De volta ao encontro...

Por fim, servi o Quinta do Noval Reserva 2018. Estava sim fechadão, exibindo nariz com pouca fruta, boca com taninos ainda duros e só alguma acidez fazendo-lhe as honras na taça. Comecei a servi-lo já com três para quatro horas de aeração, e ele permaneceu irredutível. Na opinião geral, deve-se aguardar mais uns cinco anos. Relatei experiência similar com outro português, o Apontador, da Quinta da Romaneira, aqui. A diferença é que desta vez tínhamos outros vinhos, e então outra máxima deste Enochato fez-se valer - mais uma vez sem os confrades notarem:

Deixado livre, o melhor vinho sempre encontra as taças primeiro!

   Sim, ninguém notou mas... ao final da noite o Noval Reserva estava bem mais seco, e adivinhe de qual vinho sobrou mais? Exatamente... do Valduga. Não é má estima deste Enochato, é apenas o depoimento de como ficaram as garrafas. Convido os confrades a ficarem atentos a esse detalhe da próxima vez... Então não entendo como ele foi considerado o melhor - ainda que apenas melhor do que o Cedro. O pessoal não é boca torta... bem, o Ghidelli é - 🤣 - mas confesso: nesse dia ele estava inspirado e foi o primeiro a sugerir francês para o Valduga. Vai saber...

Tungas!

O leitor já cansou de ler minhas reclamações acerca do preço elevado cobrado pelos vinhos sul-americanos em geral, e chilenos em particular. Tomemos esta comparação: a Vingardevalise volta e meia apresenta boas ofertas. Esta, do Dom Maximiano Founder's Reserve está boa, principalmente comparando com seu preço lá no Chile. Veja só: ele estava sendo vendido aqui por R$ 550,00, enquanto no frixópi chileno - livre de impostos, portanto - saía pela bagatela de... USD 115.00... praticamente o mesmo valor! E coincidentemente é a mesma safra!

    

   Como é, então?! Um vinho cujo custo no frixópi chileno é igual ao seu valor de venda aqui, com todos os impostos, taxas, etc.? Eles são da ordem de 60%, talvez um pouco mais. Já comprei dessa loja diversas vezes.
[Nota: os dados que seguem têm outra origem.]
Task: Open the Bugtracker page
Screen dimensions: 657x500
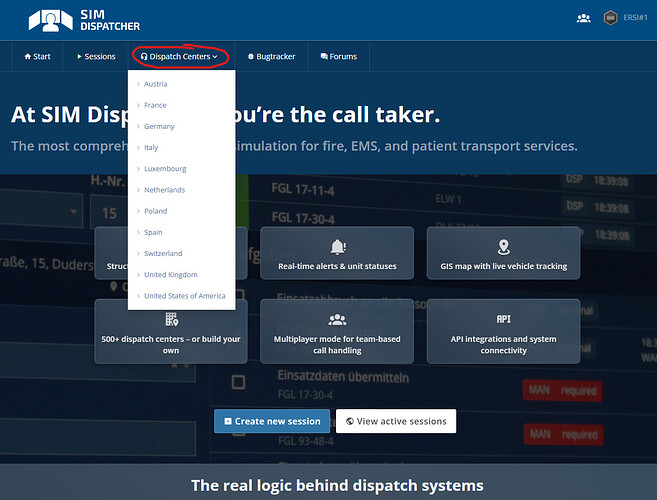Action: 271,57
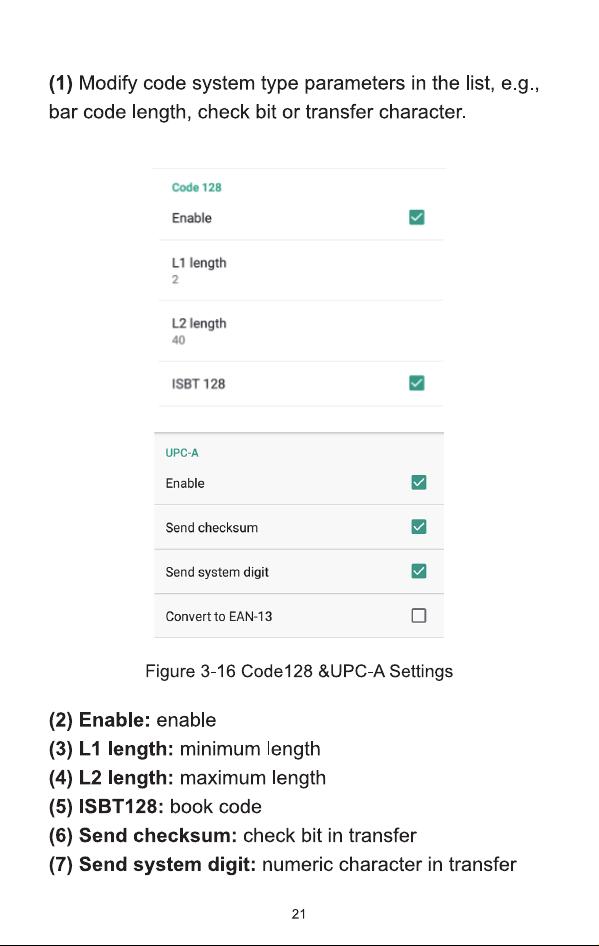Click the L1 length value 2
Image resolution: width=599 pixels, height=946 pixels.
pyautogui.click(x=175, y=279)
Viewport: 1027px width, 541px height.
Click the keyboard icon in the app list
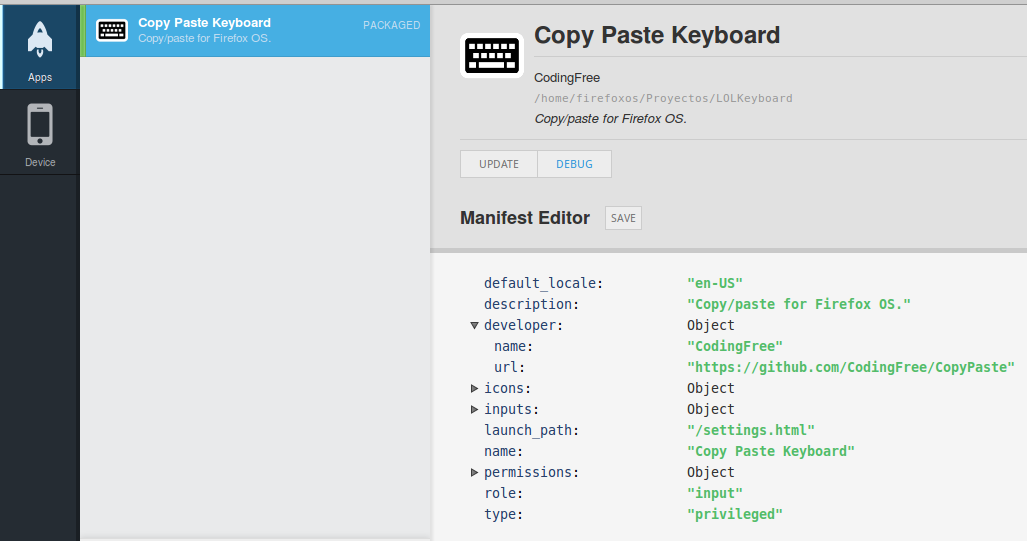(112, 29)
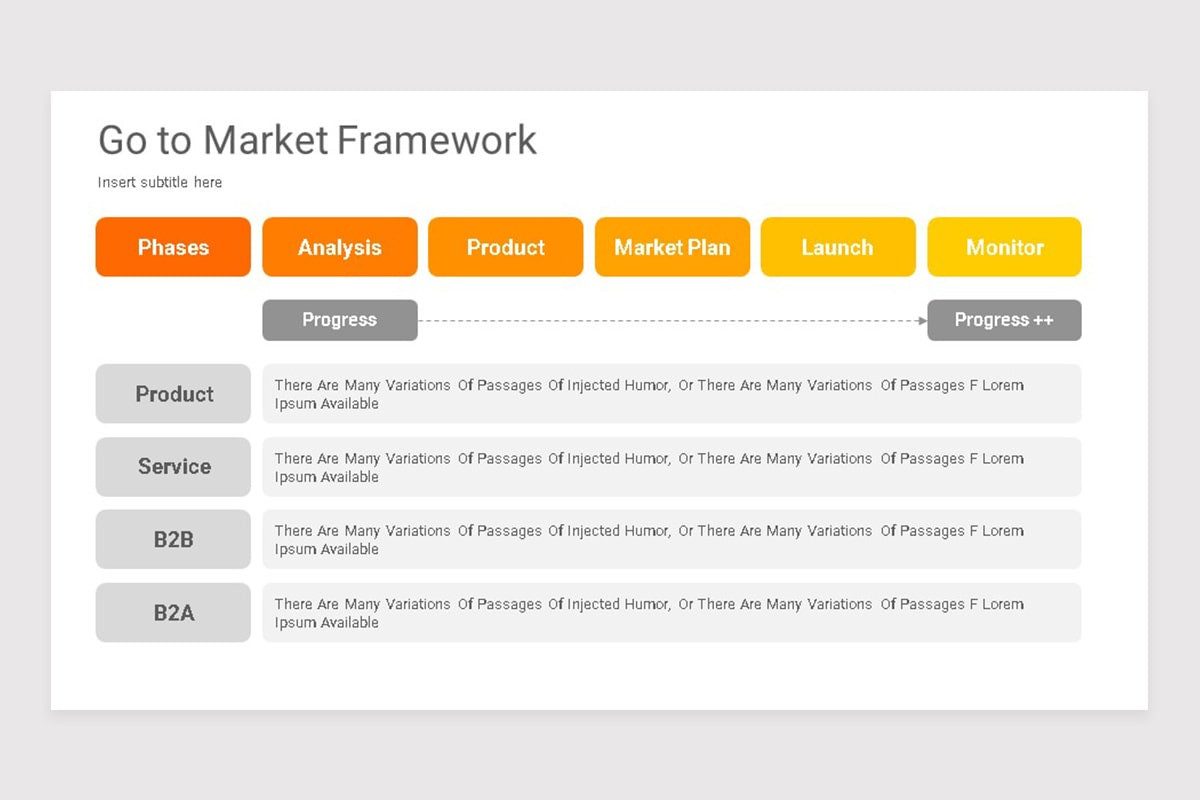
Task: Click the B2B row description text
Action: pyautogui.click(x=649, y=540)
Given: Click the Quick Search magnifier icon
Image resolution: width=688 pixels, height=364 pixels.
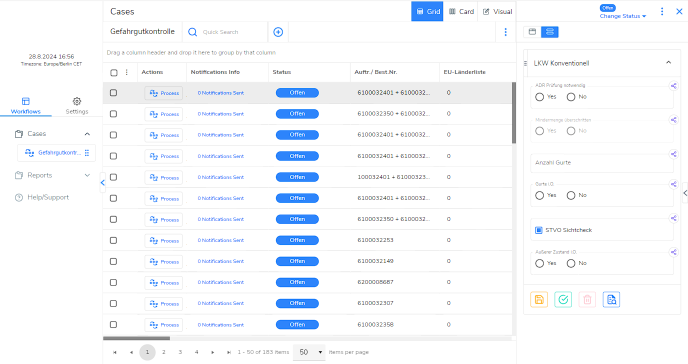Looking at the screenshot, I should point(192,32).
Os pedidos sempre chegam com nota, e no contrarrótulo o importador está devidamente identificado. Não é contrabando. Não há picaretice nessa loja. Então fica a pergunta: saiu do Chile por quanto?! Bem, eu não pagaria R$ 550,00 por um vinho chileno - e o Founder's foi o vinho que mais gostei, quando comprava praticamente só chilenos. Ele custava USD 50,00, até 2007. R$ 200,00, eu pago. Seria um bom vinho nessa faixa de preço. Por R$ 500,00 já entramos em Xatenêfis, Barolos e Brunellos bem razoáveis - só para falar nesses.

   Pela bagatela de R$ 498,00 por R$ 239,90 pode-se comprar um maravilhoso Francis Coppola Diamond Collection Zinfandel.


   O Wine Searcher coloca seu preço aqui entre USD 76,00 e USD 94,00.


   Quanto ele custa nos EUA?


   A partir de 11,00 Dolas! (contei inclusive o imposto americano, pois como de hábito o WS apresenta o valor sem taxas). Então temos algo como R$ 60,00 'lá' contra R$ 498,00 (sem o desconto), uma margem de... 8,3x! Onde estão aqueles idiotas de pai e mãe, os detratores do blog, para justificar uma margem dessas? Queriam explicar com argumentos toscos as margens de 3,5x a 4x, mas agora ela está em 8,3x! Detratores, apresentem-se! Ah, sim: o vinho é importado pela Ravin.



Rata! 🙈

   O escriba deixou passar um palpite certeiro do confrade Ghidelli. Está registrado no comentário.